=== Begin Enclosure ===

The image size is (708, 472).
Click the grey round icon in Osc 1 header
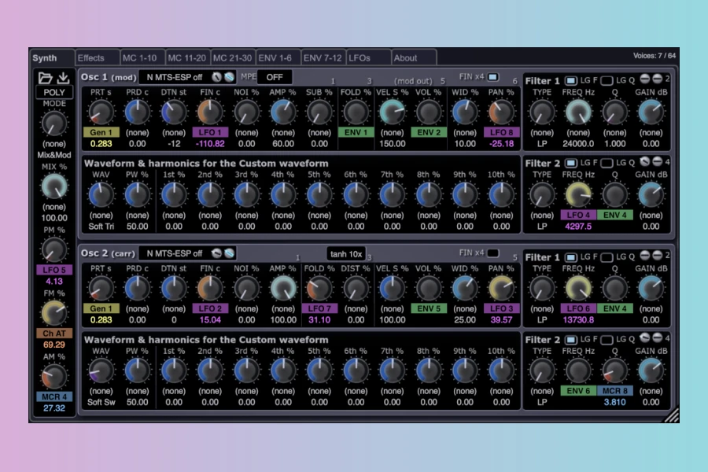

=== End Enclosure ===
=== Begin Enclosure ===

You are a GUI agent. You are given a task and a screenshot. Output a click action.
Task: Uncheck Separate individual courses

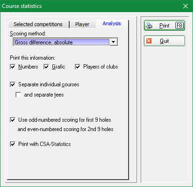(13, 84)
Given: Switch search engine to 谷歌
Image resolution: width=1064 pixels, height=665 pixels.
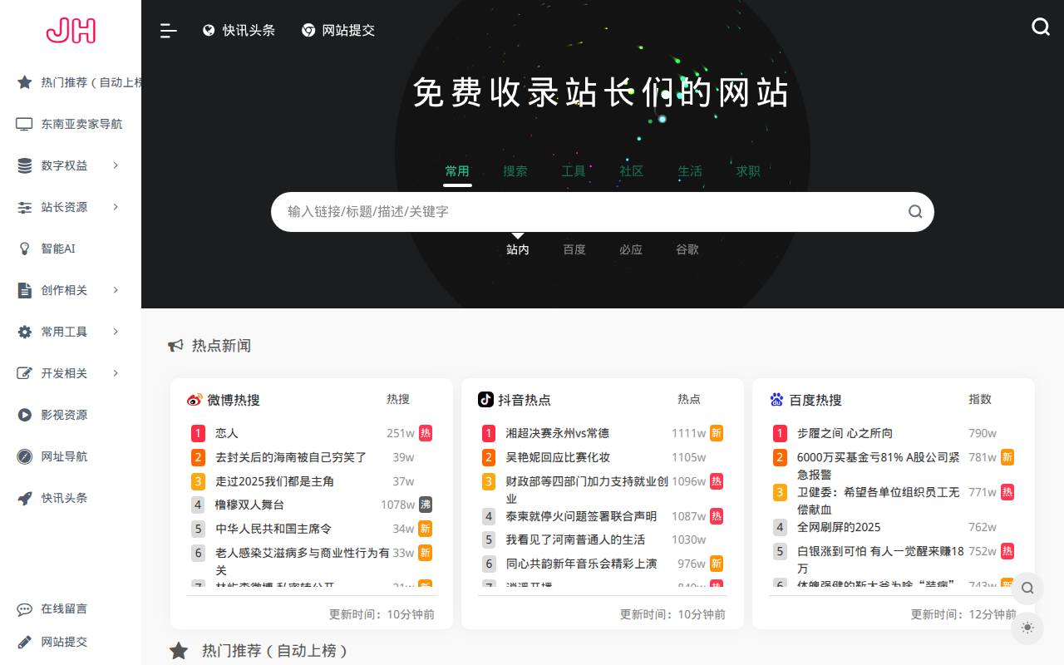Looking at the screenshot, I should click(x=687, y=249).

=== End Enclosure ===

All that belongs in your answer is the stretch of entries above from the line with "The image size is (708, 472)." through the line with "Click the grey round icon in Osc 1 header", printed exactly.

• THE COMPLETED TASK:
The image size is (708, 472).
Click the grey round icon in Osc 1 header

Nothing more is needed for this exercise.